╭─ Data extract

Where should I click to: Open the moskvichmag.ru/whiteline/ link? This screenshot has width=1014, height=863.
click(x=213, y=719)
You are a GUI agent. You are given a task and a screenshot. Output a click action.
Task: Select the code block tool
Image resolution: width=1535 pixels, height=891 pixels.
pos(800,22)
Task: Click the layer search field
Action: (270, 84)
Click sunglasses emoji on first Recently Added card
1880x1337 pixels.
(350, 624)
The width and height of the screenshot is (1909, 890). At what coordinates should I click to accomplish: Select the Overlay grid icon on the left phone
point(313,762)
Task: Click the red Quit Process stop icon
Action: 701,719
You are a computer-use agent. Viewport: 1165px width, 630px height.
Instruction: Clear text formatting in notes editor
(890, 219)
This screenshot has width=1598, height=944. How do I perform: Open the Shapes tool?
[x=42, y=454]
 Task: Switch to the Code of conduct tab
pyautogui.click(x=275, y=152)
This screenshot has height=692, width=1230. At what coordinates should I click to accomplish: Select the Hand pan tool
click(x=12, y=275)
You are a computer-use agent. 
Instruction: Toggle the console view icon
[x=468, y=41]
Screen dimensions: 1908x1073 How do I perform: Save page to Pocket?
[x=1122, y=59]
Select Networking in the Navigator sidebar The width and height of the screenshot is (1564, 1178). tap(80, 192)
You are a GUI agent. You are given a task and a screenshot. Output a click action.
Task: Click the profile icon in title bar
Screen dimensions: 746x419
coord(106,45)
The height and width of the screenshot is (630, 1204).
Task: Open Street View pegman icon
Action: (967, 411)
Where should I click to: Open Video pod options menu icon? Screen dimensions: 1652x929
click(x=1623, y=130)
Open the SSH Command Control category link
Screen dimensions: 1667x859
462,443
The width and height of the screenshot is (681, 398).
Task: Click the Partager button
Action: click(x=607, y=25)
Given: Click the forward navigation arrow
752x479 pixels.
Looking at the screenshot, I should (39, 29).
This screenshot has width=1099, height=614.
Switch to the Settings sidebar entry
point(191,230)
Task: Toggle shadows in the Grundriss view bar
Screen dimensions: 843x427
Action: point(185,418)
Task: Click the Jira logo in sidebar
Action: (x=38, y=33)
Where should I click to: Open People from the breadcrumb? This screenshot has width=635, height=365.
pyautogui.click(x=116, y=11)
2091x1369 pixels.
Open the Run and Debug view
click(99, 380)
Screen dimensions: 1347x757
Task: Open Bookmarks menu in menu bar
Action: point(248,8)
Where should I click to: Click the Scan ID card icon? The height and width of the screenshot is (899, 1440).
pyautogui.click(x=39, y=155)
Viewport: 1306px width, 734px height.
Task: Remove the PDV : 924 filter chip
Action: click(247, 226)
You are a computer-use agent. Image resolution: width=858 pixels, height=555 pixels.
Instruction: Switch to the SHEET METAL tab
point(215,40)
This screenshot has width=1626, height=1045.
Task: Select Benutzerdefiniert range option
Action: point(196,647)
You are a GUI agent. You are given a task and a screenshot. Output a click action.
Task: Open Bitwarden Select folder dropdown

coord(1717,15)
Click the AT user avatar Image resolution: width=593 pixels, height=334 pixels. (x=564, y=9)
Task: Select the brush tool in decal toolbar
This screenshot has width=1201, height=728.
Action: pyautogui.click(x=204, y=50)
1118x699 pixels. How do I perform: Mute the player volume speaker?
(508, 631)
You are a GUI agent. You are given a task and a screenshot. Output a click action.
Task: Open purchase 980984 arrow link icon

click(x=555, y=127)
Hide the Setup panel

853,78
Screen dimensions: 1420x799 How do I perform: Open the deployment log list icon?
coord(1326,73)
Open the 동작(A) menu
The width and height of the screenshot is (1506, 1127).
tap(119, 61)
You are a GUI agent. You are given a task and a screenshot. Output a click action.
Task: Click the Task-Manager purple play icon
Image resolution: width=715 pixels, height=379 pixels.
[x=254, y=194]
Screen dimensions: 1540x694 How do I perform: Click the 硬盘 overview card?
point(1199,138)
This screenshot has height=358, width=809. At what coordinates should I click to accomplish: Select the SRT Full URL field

╰─

* What you need to do: Return the records above in their entirety, exactly as they appear.

* Written answer:
Where should I click to: Open the moskvichmag.ru/whiteline/ link? This screenshot has width=1014, height=863.
click(x=213, y=719)
You are a GUI agent. You are given a task and a screenshot. Output a click action.
Task: Select the code block tool
Image resolution: width=1535 pixels, height=891 pixels.
pos(800,22)
Task: Click the layer search field
Action: (270, 84)
Click sunglasses emoji on first Recently Added card
1880x1337 pixels.
(350, 624)
The width and height of the screenshot is (1909, 890). At what coordinates should I click to accomplish: Select the Overlay grid icon on the left phone
point(313,762)
Task: Click the red Quit Process stop icon
Action: 701,719
You are a computer-use agent. Viewport: 1165px width, 630px height.
Instruction: Clear text formatting in notes editor
(890, 219)
This screenshot has width=1598, height=944. How do I perform: Open the Shapes tool?
[x=42, y=454]
 Task: Switch to the Code of conduct tab
pyautogui.click(x=275, y=152)
This screenshot has height=692, width=1230. At what coordinates should I click to accomplish: Select the Hand pan tool
click(x=12, y=275)
You are a computer-use agent. 
Instruction: Toggle the console view icon
[x=468, y=41]
Screen dimensions: 1908x1073 How do I perform: Save page to Pocket?
[x=1122, y=59]
Select Networking in the Navigator sidebar The width and height of the screenshot is (1564, 1178). tap(80, 192)
You are a GUI agent. You are given a task and a screenshot. Output a click action.
Task: Click the profile icon in title bar
Screen dimensions: 746x419
coord(106,45)
The height and width of the screenshot is (630, 1204).
Task: Open Street View pegman icon
Action: (967, 411)
Where should I click to: Open Video pod options menu icon? Screen dimensions: 1652x929
click(x=1623, y=130)
Open the SSH Command Control category link
Screen dimensions: 1667x859
462,443
The width and height of the screenshot is (681, 398).
Task: Click the Partager button
Action: click(x=607, y=25)
Given: Click the forward navigation arrow
752x479 pixels.
Looking at the screenshot, I should (39, 29).
This screenshot has width=1099, height=614.
Switch to the Settings sidebar entry
point(191,230)
Task: Toggle shadows in the Grundriss view bar
Screen dimensions: 843x427
Action: point(185,418)
Task: Click the Jira logo in sidebar
Action: (x=38, y=33)
Where should I click to: Open People from the breadcrumb? This screenshot has width=635, height=365.
pyautogui.click(x=116, y=11)
2091x1369 pixels.
Open the Run and Debug view
click(99, 380)
Screen dimensions: 1347x757
Task: Open Bookmarks menu in menu bar
Action: point(248,8)
Where should I click to: Click the Scan ID card icon? The height and width of the screenshot is (899, 1440).
pyautogui.click(x=39, y=155)
Viewport: 1306px width, 734px height.
Task: Remove the PDV : 924 filter chip
Action: click(247, 226)
You are a computer-use agent. Image resolution: width=858 pixels, height=555 pixels.
Instruction: Switch to the SHEET METAL tab
point(215,40)
This screenshot has width=1626, height=1045.
Task: Select Benutzerdefiniert range option
Action: point(196,647)
You are a GUI agent. You are given a task and a screenshot. Output a click action.
Task: Open Bitwarden Select folder dropdown

coord(1717,15)
Click the AT user avatar Image resolution: width=593 pixels, height=334 pixels. (x=564, y=9)
Task: Select the brush tool in decal toolbar
This screenshot has width=1201, height=728.
Action: pyautogui.click(x=204, y=50)
1118x699 pixels. How do I perform: Mute the player volume speaker?
(508, 631)
You are a GUI agent. You are given a task and a screenshot. Output a click action.
Task: Open purchase 980984 arrow link icon

click(x=555, y=127)
Hide the Setup panel

853,78
Screen dimensions: 1420x799 How do I perform: Open the deployment log list icon?
coord(1326,73)
Open the 동작(A) menu
The width and height of the screenshot is (1506, 1127).
tap(119, 61)
You are a GUI agent. You are given a task and a screenshot. Output a click action.
Task: Click the Task-Manager purple play icon
Image resolution: width=715 pixels, height=379 pixels.
[x=254, y=194]
Screen dimensions: 1540x694 How do I perform: Click the 硬盘 overview card?
point(1199,138)
This screenshot has height=358, width=809. At what coordinates should I click to accomplish: Select the SRT Full URL field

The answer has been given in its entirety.